Canadian TV producer Jay Firestone (Lost Girl) struck out Tuesday as he and four other Carl Icahn loyalists failed to get onto Lionsgate Entertainment’s 12-member board.
Vancouver-based Lionsgate instead saw its entire slate of 12 board nominees, including former Alliance Atlantis Communications exec Phyllis Yaffe and studio founder Frank Guistra, voted in by shareholders.
“Today’s outcome reaffirms that Lionsgate shareholders continue to have confidence in the board’s and management team’s strategy to enhance value for all Lionsgate shareholders,” the mini-studio said following its sound defeat of Icahn and his rebel slate.
The preliminary tallies on the Lionsgate shareholder vote were not available Tuesday afternoon.
The end of Icahn’s proxy battle for control of Lionsgate, at least for now, followed a New York court last week denying a move by Icahn to stop another major investor, Mark Rachesky, from voting his stake in favor of Lionsgate’s dozen board nominees.
Lionsgate managed to get all of its eleven incumbent directors into the board room for another year, with the only new nominee being Frank Guistra.
The other Lionsgate directors are Canadian entertainment lawyers Norman Bacal and Arthur Evrensel, company CEO Jon Feltheimer and vice-chairman Michael Burns, businessmen Morley Koffman, Darryl Simm and Harald Ludwig, Canadian entertainment executive G. Scott Paterson, Hardwick Simmons of Raymond James Financial, along with Yaffe and Rachesky.
Icahn isn’t likely to go away, given his 33% stake in Lionsgate.
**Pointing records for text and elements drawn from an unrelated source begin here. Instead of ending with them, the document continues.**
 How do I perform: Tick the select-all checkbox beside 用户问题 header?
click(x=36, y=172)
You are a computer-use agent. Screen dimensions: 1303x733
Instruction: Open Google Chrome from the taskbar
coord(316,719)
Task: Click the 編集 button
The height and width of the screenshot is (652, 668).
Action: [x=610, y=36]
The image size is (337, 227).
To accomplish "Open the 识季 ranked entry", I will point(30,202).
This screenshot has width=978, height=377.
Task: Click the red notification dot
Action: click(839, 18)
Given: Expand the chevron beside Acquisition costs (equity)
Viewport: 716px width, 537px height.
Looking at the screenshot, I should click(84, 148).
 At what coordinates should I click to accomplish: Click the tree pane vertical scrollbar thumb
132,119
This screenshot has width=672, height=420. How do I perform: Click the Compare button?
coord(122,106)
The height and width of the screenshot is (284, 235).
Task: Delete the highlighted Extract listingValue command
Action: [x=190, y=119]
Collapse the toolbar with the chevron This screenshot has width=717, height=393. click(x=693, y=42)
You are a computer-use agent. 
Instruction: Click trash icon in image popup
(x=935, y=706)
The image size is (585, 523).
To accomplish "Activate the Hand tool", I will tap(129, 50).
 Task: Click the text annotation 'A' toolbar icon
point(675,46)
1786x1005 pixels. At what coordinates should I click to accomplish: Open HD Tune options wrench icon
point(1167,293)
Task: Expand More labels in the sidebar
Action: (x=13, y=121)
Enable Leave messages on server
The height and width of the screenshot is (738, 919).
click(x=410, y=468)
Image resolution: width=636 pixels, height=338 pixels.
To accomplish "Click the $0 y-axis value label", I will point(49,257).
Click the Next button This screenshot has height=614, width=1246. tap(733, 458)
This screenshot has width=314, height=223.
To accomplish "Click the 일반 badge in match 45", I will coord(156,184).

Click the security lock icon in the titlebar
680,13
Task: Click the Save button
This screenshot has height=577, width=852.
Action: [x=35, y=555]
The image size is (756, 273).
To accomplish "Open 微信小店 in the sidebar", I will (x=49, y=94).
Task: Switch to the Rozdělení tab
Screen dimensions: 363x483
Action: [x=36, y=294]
The billionaire investor promises more court battles to possibly unwind a July 20 debt-for-equity swap that handed Rachesky a key voting block at Tuesday’s annual general meeting in Los Angeles.
“We recognize that it is now virtually impossible for us to prevail in the proxy contest due to the dilutive transaction in question,” Icahn said Monday as he pulled his hostile bid for Lionsgate.